Articles / Reviews

PHANTOM GESTURES

These objects remained inapproachable because they were endowed with the same kind of »dark energy« that keeps driving the entire universe.

Benjamin attributed the decay of the aura to urban life and the masses’ desire for instant instrumentality. This is how religions lost their grip and icons their secret. Klein’s challenge was to experiment with some element of the aura in a world that doesn’t tolerate it, and which actually does everything it can to make it impossible. There’s something outwardly Byzantine about Klein’s photographs. The aureole appended to the farmer’s head, like the white hair around the black faces, could have been painted in gold. Obviously Klein couldn’t recreate the kind of distance Benjamin was talking about through subject matter alone. Even art has ceased to be a self-generated cult, and has tied down its value with the market.

In contemporary society, only the fragility and lushness of the photographic texture, a built-in resistance to reproduction, could possibly allow for some kind of singular experience. The very small for- mat that Klein chose for this series is a snub to exchangeability (size adds to value). It also compels the viewer to stop and look at her photographs from up close instead of glancing at them quickly from a distance.

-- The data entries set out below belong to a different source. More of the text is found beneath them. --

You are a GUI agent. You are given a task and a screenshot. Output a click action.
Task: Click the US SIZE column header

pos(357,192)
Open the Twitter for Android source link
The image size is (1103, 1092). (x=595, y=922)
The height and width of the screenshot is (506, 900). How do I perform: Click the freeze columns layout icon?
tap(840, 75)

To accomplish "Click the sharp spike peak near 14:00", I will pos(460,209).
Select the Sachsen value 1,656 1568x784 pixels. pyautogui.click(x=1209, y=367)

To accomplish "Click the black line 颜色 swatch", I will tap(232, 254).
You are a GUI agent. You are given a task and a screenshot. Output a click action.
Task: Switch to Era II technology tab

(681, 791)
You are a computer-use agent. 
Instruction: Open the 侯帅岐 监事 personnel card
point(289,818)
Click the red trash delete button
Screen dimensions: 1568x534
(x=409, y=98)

It isn’t easy to tell who the people in Klein’s pictures are. It is obviously their glow, not their gender or identity that counts most. They seem to be looking ahead with a blank stare, but they have no face. All that is left is a black slab. There’s nothing personal about these women, if that’s what they are. They are non-persons. Are they alive or dead? Are they even real? A few details could tip us off. The young woman lying down on a bed, legs apart has her head pinned to the wall. All these women are dummies in various garbs. Klein could tell you how her rag doll has been positioned for each picture – tilted on a chair by invisible threads, held erect by a stake, or a simple coathanger.